Cycling as active transport is extremely relevant to the current NSW K–6 and 7–10 Personal Development, Health and Physical Education (PDHPE) Syllabi, and the newly developed Physical Activity and Sports Studies Syllabus. In the area of lifelong physical activity, the use of cycling as the medium is very relevant. As observed in European culture, cycling as an activity is not inhibited by the same age barriers as many other activities promoted through the school PE programs. There are also significant links between cycling and road safety, thus an active medium can be utilised to educate a traditionally theoretical component of the syllabus. Current Roads and Traffic Authority resources can be implemented within a cycling framework. As the newly developed Physical Activity and Sports Studies Syllabus permits any movement context to educate students in the many focus areas of study, cycling is extremely applicable to this program of study.

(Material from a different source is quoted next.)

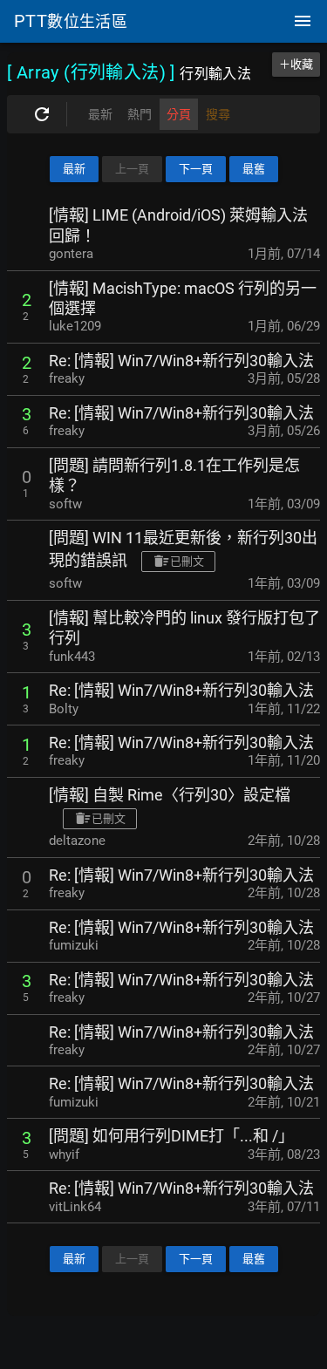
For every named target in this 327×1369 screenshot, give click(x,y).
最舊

The K–10 syllabi also require students to be informed and active decision-makers, and since cycling requires the use of many public facilities, students could be involved in hands-on decision-making and advocacy as they begin to identify future needs and resources for safer cycling. They could be empowered to lobby organisations and local and state governments for improved community and government support for improved local cycling environments and skills.
The links between cycling and other health-related issues such as healthy eating, avoiding obesity, fitness, mental wellbeing, and social interaction are significant and readily related to the K–10 PDHPE frameworks.

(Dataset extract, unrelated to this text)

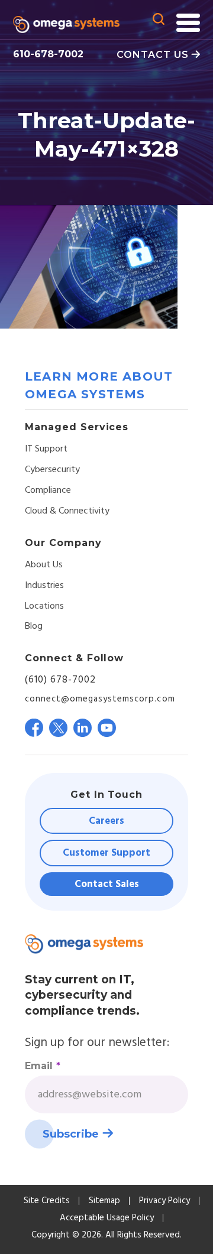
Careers (106, 821)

The European experience has confirmed that cycling can be a safe lifelong physical activity. However, for this to occur, several factors need to be addressed. Firstly there needs to be appropriate education, not just education for school students, but nationwide adult education on the significant health benefits of physical activity. Just as we have seen the benefits of a national anti-smoking campaign, Australia needs a national focus on cycling as a lifelong physical activity. If we are concerned about improving public health and the environment, we need to become serious about cycling as a lifelong physical activity and sustainable method of transport.

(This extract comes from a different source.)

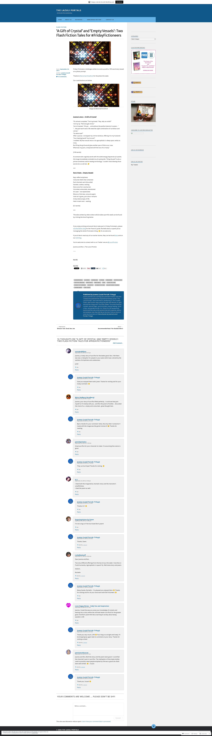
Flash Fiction (61, 27)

Secondly, there needs to be investment in cycling-related infrastructure. Cyclists need to feel safe and comfortable, and parents need to know that their children will be safe and comfortable. In Europe it has been seen that positive cycling environments promote safe and comfortable cycling and higher community acceptance and practice. When there are physical and visual barriers between cyclists and other high-speed road users, there is a higher rate of cycling. When there are facilities that will allow the cycling experience to be functional (for example, suitable storage areas, parking racks), there is more cycling.
Thirdly, there needs to be a paradigm shift—that the road is there for all to share and not merely a space for high-speed vehicles. The critical mass safety research has proven that the greater the number of cyclists, the safer the activity becomes. With increased cyclists come improved facilities, increased visual awareness by motorists, and, most importantly, fewer motorists. Importantly, from an educational perspective, exposure to the actual environments where children are expected to ride (for example, the roads) is perhaps a vital experience not yet addressed within Australia.